- Cover of the first volume

現代魔女図鑑 (Gendai Majo Zukan)
- Genre: Slice of life
- Written by: Uta Isaki
- Published by: Ichijinsha
- English publisher: NA: Seven Seas Entertainment;
- Magazine: Monthly Comic Rex
- Original run: December 27, 2013 – April 27, 2016
- Volumes: 5

= Generation Witch =

Japanese manga series

Generation Witch (現代魔女図鑑, Gendai Majo Zukan) is a Japanese manga series written and illustrated by Uta Isaki. It was serialized in Ichijinsha's magazine Monthly Comic Rex from December 2013 to April 2016, with its individual chapters collected into five volumes.

Set in a modern world where one percent of the world's population are witches, the plot, told in an anthology format, follows various witches and their interactions between fellow witches and non-witches. The series has received positive reviews, with critics praising the characters and story, while being divided on the artwork. Some critics felt the story was not very strong.

==Plot==
In Generation Witch, witches with magical powers make up one percent of the world's population, and are accepted by society as a minority group. It is set in the city of Toma (based on Hamamatsu, Shizuoka), which is protected by a "great witch". The series follows the daily lives of witches and how they interact with both witches and non-witches.

The plot is told in an anthology format, with each chapter having a new lead and story.

==Publication==
Written and illustrated by Uta Isaki, the series began serialization in Ichijinsha's magazine Monthly Comic Rex on December 27, 2013. It completed its serialization on April 27, 2016. Its individual chapters were collected into five tankōbon volumes.

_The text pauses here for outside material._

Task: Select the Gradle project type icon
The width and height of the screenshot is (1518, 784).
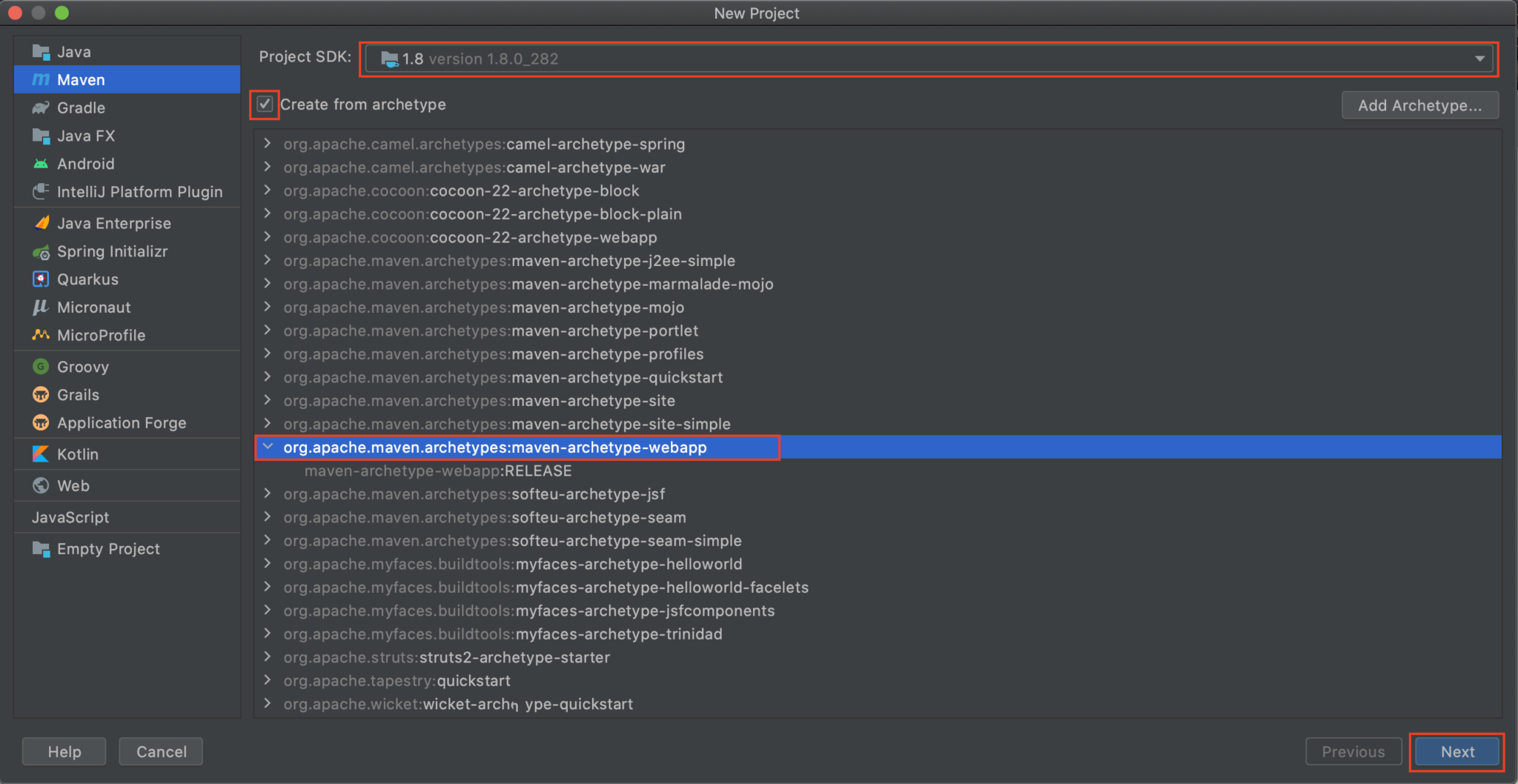Action: click(x=42, y=107)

In October 2016, Seven Seas Entertainment announced that they licensed the series for English publication.

===Volumes===

| No. | Original release date | Original ISBN | English release date | English ISBN |
|---|---|---|---|---|
| 1 | June 27, 2014 | 978-4-75-806452-1 | July 25, 2017 | 978-1-62-692533-5 |
| 2 | January 27, 2015 | 978-4-75-806491-0 | November 14, 2017 | 978-1-62-692586-1 |
| 3 | June 27, 2015 | 978-4-75-806513-9 | September 25, 2018 | 978-1-62-692693-6 |
| 4 | November 27, 2015 | 978-4-75-806553-5 | April 30, 2019 | 978-1-62-692808-4 |
| 5 | May 27, 2016 | 978-4-75-806584-9 | November 19, 2019 | 978-1-62-692955-5 |

==Reception==
Ross Locksley of UK Anime Network liked the story, setting, and characters, which he felt were emotional. He also praised the artwork and cover of the first volume. Theron Martin of Anime News Network liked the plot twists and the latter chapters, though he also felt the story had too many tropes and lacked sufficient world building. He felt the artwork was fine, but not particularly unique. Sean Gaffney of A Case Suitable for Treatment described it as "pretty solid [though] not groundbreaking"; he also felt the length of the series was "just about right". A columnist for Kono Manga ga Sugoi!s website praised the characters and artwork. They described the series as a "fun ensemble drama".